The electronic medical record system in the U.S. is very advanced, and in our centers, especially with the high volume, it is difficult to maintain electronic records; rather, we rely on handwritten notes. Although this helps with patient flow, follow-ups and data retrieval can be difficult.
The high-volume exposure to patients and practical contact with diverse clinical scenarios helps us enrich our clinical skills. Additionally, during our training and in practice, we have hands-on experience in immunology labs and with musculoskeletal ultrasonography.

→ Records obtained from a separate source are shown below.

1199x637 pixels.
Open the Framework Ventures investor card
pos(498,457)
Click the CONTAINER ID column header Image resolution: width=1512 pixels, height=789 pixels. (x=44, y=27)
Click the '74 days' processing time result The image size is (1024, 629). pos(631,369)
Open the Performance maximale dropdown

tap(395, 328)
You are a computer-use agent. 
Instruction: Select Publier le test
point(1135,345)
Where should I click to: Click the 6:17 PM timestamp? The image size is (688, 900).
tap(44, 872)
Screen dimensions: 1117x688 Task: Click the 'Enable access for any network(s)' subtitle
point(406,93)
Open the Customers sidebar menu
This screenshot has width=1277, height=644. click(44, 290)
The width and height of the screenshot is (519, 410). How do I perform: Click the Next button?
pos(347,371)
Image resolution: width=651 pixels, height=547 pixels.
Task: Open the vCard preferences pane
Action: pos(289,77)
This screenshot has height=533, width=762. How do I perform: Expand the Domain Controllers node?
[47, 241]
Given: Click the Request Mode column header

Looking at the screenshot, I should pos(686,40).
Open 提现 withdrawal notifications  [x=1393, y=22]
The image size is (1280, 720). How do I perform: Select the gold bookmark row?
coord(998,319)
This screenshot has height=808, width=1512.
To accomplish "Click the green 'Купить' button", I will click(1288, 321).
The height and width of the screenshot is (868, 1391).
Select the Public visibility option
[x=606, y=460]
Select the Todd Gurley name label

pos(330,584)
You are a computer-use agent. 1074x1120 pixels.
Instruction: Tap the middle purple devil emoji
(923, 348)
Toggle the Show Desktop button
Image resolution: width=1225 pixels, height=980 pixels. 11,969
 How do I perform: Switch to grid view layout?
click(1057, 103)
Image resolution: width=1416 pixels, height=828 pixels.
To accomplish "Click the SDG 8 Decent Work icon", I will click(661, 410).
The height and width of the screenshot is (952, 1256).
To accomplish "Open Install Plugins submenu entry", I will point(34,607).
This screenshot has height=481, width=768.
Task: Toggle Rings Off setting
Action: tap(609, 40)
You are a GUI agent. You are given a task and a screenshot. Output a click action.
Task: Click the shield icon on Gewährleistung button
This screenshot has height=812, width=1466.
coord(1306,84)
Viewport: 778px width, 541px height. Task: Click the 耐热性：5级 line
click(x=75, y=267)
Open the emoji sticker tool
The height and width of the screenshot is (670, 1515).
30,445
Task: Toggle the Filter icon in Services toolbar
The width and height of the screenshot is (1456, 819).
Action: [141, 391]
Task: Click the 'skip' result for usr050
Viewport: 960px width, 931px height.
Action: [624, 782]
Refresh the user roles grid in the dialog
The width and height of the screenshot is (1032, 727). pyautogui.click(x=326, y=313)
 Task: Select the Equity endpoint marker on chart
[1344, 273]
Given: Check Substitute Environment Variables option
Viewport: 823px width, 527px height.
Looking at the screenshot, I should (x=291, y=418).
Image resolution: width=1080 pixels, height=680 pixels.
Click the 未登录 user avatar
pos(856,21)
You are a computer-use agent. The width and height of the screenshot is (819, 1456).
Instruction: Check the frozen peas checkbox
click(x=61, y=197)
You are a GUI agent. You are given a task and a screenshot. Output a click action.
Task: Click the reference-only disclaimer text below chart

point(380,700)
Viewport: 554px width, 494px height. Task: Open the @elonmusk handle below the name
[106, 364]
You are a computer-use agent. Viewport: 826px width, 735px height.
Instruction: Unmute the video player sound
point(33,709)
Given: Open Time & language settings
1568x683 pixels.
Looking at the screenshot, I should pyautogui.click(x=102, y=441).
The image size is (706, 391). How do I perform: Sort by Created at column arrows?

Unfortunately, research opportunities are less structured than what I observed in the U.S., with less training in methodologies and clinical study design.
Rheumatology is one of the most lucrative subspecialties at present in India. It is very competitive, with only 12–15 seats per year in the entire country. The fellowship, which we call DM [Doctor of Medicine program] in India, is three years and requires submission of an original work by the end of the tenure. We enter into practice after completing the board examination, which comprises both theory and practical portions.
2018 ACR/ARHP Annual Meeting
I culminated my time in Chicago at the 2018 ACR/ARHP Annual Meeting. This was my first time participating in this conference, and the level of intellectual exchange and collaboration was inspiring. I particularly enjoyed the concept of the fellows-in-training pre-conference session on the Friday before the full meeting began. It celebrated fellows working in the field of rheumatology from all around the world, and provided insights and interaction with peers, as well as leaders in the rheumatology world. It was a proud moment for me to be part of the program. It was also a great feeling to be honored by Sharad Lakhanpal, MBBS, MD, the 2017 ACR president, and David Daikh, MD, PhD, the 2018 ACR president, at the IRA Reception during the ACR/ARHP Annual Meeting.
Given my interest in pediatric rheumatology, I had submitted a poster on the assessment of treatment responses, with special reference to remission using juvenile arthritis disease activity scores (JADAS) in the different categories of juvenile idiopathic arthritis and was able to present my research to the ACR community at the international meeting. This gave me the opportunity to exchange ideas that will allow me to expand my project.
Getting to hear from the experts and learning about their perspectives on the way forward in immunology and rheumatology was enriching. The sheer volume of sessions and opportunities for learning was expansive, and I only wish I could have simultaneously attended many of the informative and innovative sessions.
On a personal note, the faculty members and the fellows in the University of Chicago Department of Rheumatology were extremely friendly and supportive. They never let me feel the absence of my family over the month’s duration. Whenever I needed anything, the entire department was there, planning it out for me. As I come back to India, I bring with me a fulfilling experience that will help me be a better physician. But more so, I bring with me memories that will last a lifetime.
Debanjali Sinha, MD, is a rheumatologist in practice in Kolkata, India.
The author extends her thanks to Anisha B. Dua, MD, MPH, for her assistance, making her feel at home and more.